Al Ghad
- The front page of Al Ghad on Sunday 31 October 2010
- Native name: الغد (Arabic)
- Type: Daily newspaper
- Format: Print, online
- Owner(s): Al Faridah Specialized Printing
- Founded: 1 August 2004; 21 years ago
- Political alignment: Liberal
- Language: Arabic and English
- Headquarters: Amman
- OCLC number: 234713902
- Website: Al Ghad website

= Al Ghad =

Jordanian newspaper

Al Ghad (الغد ) is the first independent Arabic daily national newspaper published in Jordan. It is privately owned and headquartered in Amman.

==History and profile==
Al Ghad was founded by Mohammad Alayyan in August 2004. Alayyan is also the chairman of the Al Faridah Specialized Printing, publisher of the daily. As of 2005 Emad Hmoud was the editor-in-chief of the paper.
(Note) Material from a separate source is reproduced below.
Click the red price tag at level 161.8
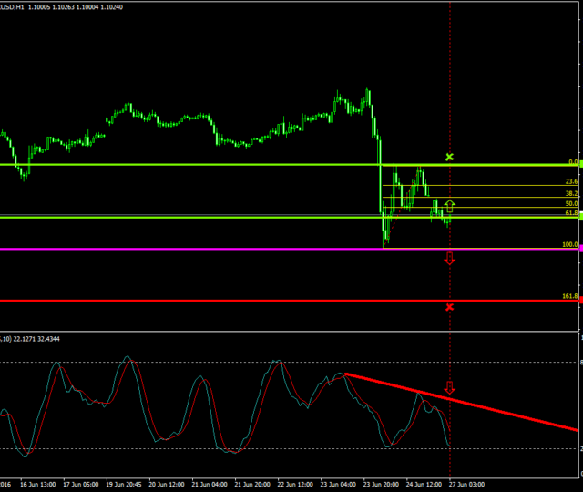 [580, 300]
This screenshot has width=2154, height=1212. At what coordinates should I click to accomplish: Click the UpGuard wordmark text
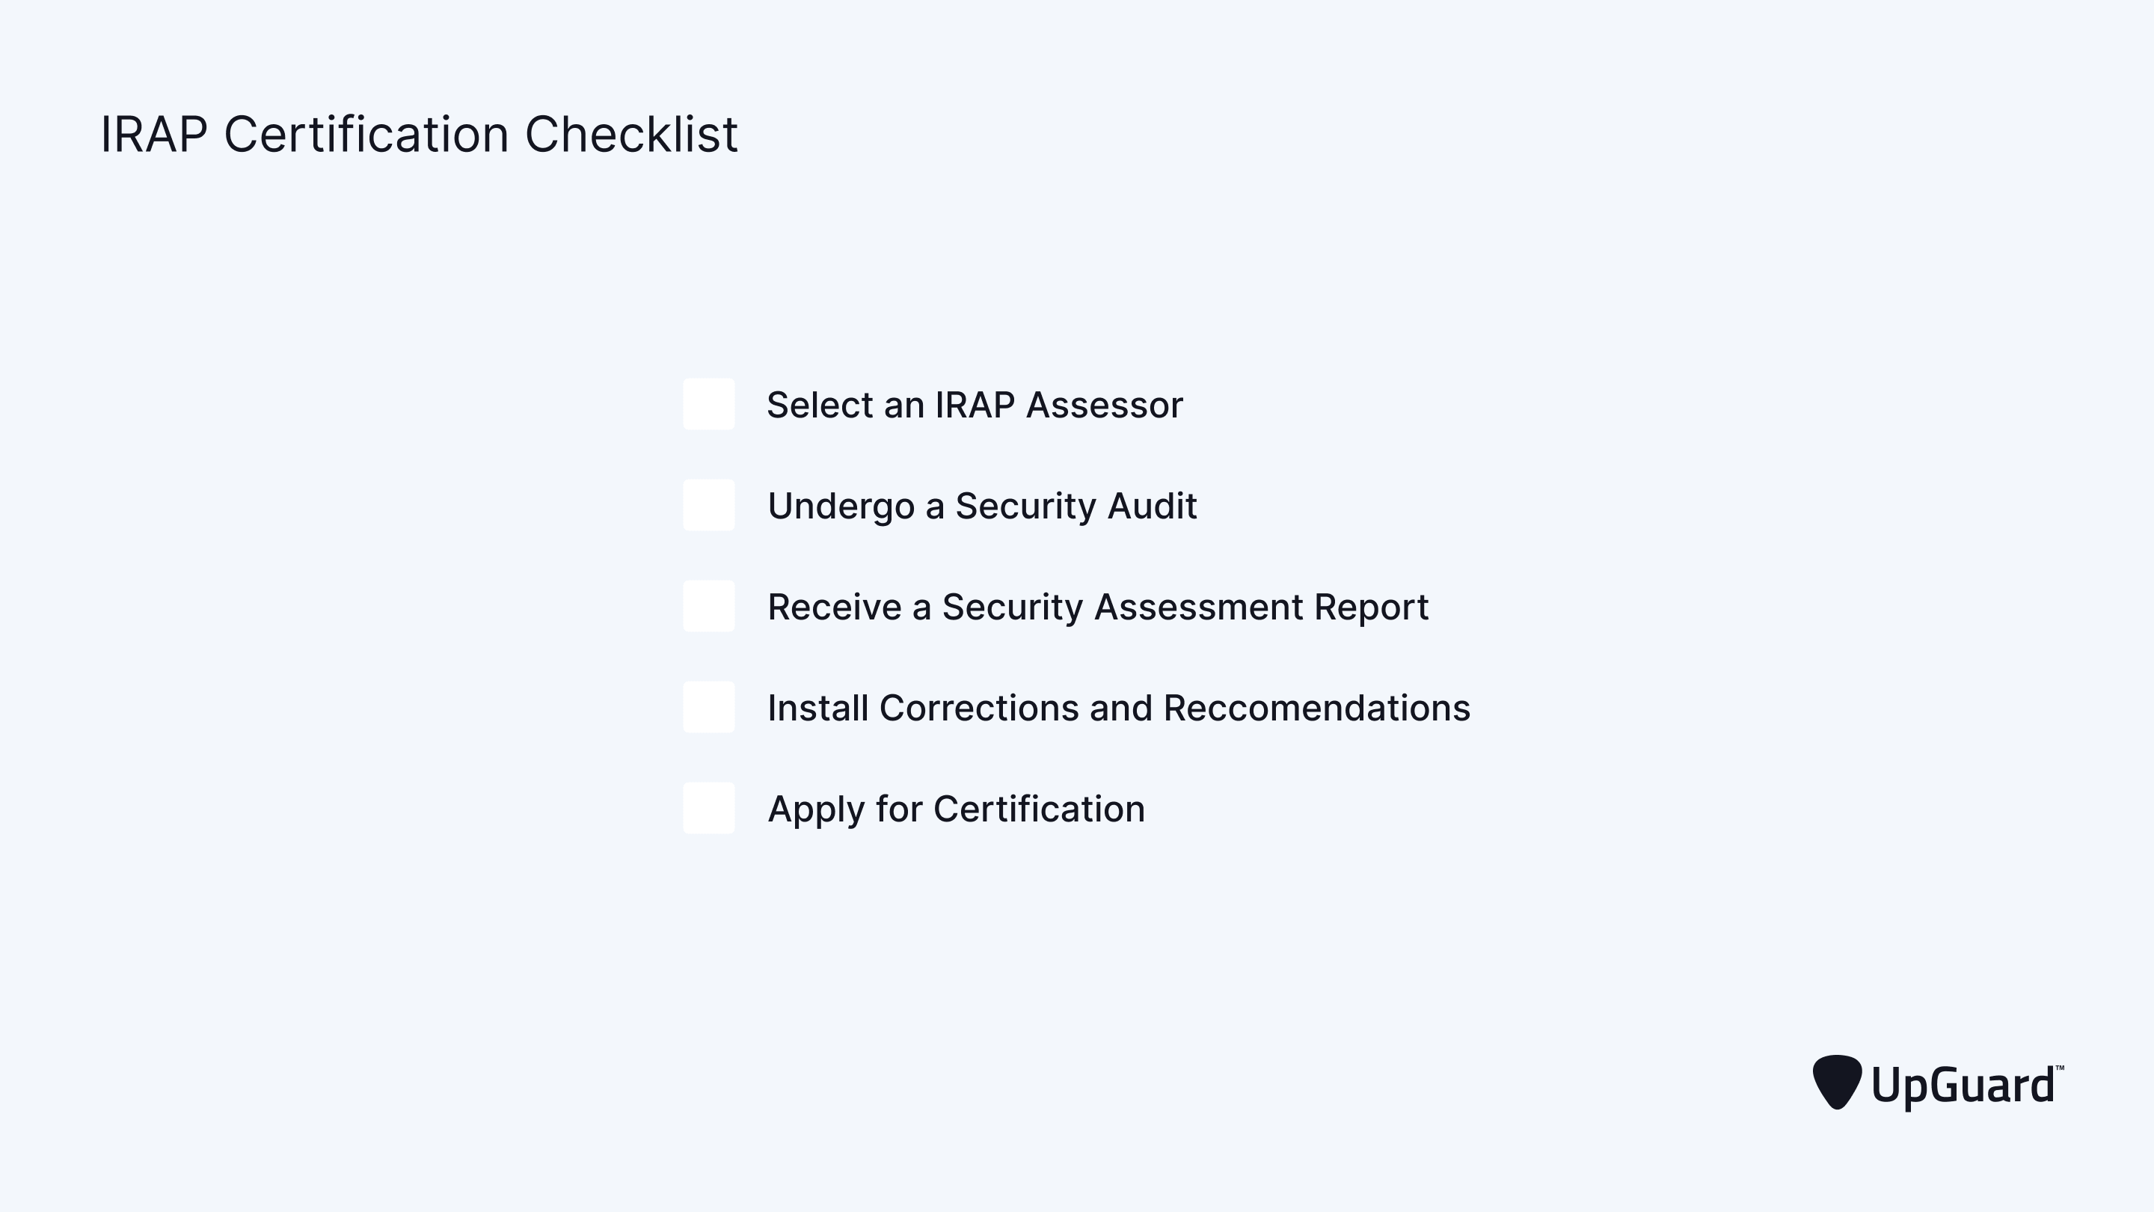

Militants stormed the paper's headquarters in November 2011, attacking employees. Editor-in-chief Mustafa Saleh's resignation the following month coincided with the dismissal of Jumana Ghunaimat, editor-and-chief of the state-owned al-Rai, by then-Minister of State for Media Affairs and Communication, Rakan Al-Majali. Its editor-in-chief was Jumana Ghunaimat who was appointed to the post in late 2011, through 2018. As of 2011 Mohammed Sweidan was the managing editor of the daily.

In addition to its print version, it launched online version which has reached a significant number of readers. It was the 10th most visited website for 2010 in the MENA region.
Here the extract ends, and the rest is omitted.